(Items from a dataset)
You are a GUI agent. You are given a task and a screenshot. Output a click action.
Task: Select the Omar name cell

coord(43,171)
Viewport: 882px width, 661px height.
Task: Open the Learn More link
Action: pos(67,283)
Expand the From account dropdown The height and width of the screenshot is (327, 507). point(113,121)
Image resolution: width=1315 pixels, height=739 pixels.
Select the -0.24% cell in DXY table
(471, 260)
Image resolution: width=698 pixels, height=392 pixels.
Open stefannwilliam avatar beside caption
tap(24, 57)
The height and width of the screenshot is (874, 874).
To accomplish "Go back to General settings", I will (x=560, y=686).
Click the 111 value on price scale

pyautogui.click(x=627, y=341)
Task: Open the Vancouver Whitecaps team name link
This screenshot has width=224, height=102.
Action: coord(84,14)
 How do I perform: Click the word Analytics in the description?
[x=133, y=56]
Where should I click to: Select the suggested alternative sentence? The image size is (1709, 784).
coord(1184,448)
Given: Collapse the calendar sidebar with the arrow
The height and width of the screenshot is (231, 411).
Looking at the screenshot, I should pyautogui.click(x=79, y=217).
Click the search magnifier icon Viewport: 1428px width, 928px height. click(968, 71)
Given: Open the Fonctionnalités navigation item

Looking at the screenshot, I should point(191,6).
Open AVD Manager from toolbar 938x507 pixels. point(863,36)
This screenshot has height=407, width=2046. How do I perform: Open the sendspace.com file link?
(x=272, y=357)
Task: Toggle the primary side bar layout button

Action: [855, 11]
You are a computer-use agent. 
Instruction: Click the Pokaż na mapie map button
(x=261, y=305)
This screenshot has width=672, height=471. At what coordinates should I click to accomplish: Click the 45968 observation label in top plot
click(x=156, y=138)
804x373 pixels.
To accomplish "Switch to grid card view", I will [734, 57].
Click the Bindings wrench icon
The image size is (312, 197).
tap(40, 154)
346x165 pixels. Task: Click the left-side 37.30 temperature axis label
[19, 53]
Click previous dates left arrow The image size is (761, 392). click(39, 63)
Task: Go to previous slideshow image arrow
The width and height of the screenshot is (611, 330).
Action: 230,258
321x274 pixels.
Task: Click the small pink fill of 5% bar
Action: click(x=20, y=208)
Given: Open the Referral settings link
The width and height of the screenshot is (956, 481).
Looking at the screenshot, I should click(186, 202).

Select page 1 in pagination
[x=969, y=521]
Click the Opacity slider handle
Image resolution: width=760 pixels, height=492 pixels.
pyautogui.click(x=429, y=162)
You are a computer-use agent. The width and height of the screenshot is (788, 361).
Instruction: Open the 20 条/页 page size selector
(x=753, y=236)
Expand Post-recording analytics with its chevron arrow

(Work to be completed):
Go through the data above and copy each line that holds the word "icon".

(Output for this task):
Click the search magnifier icon Viewport: 1428px width, 928px height. click(968, 71)
Click the Bindings wrench icon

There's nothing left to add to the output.